The makeup of the medical section changed little during the war. Each platoon was assigned a designated corpsman - usually a pharmacist's mate, equivalent in rank to a Naval petty officer. (Junior medical personnel were rated as "Hospital Apprentice.") The front-line corpsmen were assisted by stretcher bearers, usually company musicians or "other duty" Marines. Once a casualty was stable, he was transported to the battalion's aid station, where one of the two battalion surgeons - a Lieutenant or Lieutenant (j.g) - would inspect the wound and decide on a course of action. Thanks to their efforts, it is estimated that as many as eighty percent of all wounded Marines survived.

A great history of the Hospital Corps may be found here.

jeep

Corpsmen evacuate two badly wounded men on Saipan.

They are nothing more or less than male nurses. Sounds sissy. But listen to what they do: they go along in every battle, down into every awful valley, unarmed, and they go to the places where the enemy is doing the most hurt, in order to rescue the wounded. In the face of gunfire, often, they put tags on the clothing of the wounded, telling who it is, what's wrong, and what they've done to relieve the pain. They tell the men who can get themselves off the battlefield where the nearest dressing station behind the lines is; others they carry out or support themselves. They too are liable to have to stay up all night, assisting at an operation. They too deserve medals.

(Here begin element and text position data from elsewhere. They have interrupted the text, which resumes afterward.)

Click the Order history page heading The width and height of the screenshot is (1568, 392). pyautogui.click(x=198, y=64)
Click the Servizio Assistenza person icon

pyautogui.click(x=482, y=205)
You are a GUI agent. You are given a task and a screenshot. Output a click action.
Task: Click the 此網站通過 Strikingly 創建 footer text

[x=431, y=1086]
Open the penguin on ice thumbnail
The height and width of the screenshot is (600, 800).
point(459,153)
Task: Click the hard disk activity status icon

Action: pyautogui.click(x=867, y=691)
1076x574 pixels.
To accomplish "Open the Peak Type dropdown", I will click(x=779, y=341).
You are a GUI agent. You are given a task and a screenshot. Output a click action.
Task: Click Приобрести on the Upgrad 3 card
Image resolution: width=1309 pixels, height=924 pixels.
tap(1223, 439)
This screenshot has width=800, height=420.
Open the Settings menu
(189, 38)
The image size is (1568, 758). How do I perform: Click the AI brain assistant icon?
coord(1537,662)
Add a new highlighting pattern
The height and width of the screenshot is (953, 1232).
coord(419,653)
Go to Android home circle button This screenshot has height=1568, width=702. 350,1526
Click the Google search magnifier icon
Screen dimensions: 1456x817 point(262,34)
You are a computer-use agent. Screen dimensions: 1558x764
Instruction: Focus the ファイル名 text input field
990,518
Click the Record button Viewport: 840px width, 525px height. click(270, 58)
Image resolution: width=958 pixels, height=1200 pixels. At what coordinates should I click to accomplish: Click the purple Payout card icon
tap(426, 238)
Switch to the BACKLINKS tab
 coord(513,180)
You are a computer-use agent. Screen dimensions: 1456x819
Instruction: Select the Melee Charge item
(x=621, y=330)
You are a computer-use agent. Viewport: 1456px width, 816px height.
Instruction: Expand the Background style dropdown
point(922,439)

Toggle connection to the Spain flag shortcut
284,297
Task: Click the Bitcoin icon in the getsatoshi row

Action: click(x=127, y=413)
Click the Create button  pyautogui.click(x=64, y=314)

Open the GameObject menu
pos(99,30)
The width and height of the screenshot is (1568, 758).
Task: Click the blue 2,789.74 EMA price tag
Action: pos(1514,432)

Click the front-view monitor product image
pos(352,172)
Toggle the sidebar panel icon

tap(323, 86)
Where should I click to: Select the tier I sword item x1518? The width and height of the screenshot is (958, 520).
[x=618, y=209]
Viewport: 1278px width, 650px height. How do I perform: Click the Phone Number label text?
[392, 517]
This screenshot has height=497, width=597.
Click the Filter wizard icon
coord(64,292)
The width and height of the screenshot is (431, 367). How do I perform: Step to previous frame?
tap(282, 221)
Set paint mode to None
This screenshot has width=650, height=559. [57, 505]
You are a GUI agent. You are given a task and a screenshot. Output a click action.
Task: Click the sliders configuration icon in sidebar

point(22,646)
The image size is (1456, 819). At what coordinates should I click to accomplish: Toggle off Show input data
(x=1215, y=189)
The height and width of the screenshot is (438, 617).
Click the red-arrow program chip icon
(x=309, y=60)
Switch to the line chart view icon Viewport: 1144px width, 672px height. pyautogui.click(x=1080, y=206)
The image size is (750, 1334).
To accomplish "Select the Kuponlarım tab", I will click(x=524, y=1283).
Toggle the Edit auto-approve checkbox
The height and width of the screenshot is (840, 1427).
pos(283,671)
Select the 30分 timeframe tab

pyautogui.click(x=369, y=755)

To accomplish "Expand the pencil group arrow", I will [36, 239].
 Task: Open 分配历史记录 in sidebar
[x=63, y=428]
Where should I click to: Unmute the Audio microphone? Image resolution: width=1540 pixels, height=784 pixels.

The bandsmen go where the corpsmen go. They are the boys of the regimental bands, the ones you have seen dressed up so fine and marching up the avenue. Only at the front they don't carry their piccolos or trumpets into action: they carry stretchers and syringes of morphine, and they take their chances just like any riflemen. They ought to get some medals.

- John Hersey, Into The Valley

As of 1943, the perscribed breakdown of medical personnel was as follows:

Two Battalion Surgeons (Lieutenants)
One Chief Pharmacist's Mate
Two Pharmacist's Mate First Class
Three Pharmacist's Mate Second Class
Three Pharmacist's Mate Third Class
Five Hospital Apprentice First Class
Six Hospital Apprentice Second Class

Total Personnel: Two officers, twenty enlisted.

cactus

Corpsmen were trained to address any situation - even sitting in cactus. "Doc" Sears pulls spines out of mortarman John Czepiel's posterior.

The information contained herein was compiled from WW2 Gyrene and the GHQ Table of Organization & Equipment #3, 1994.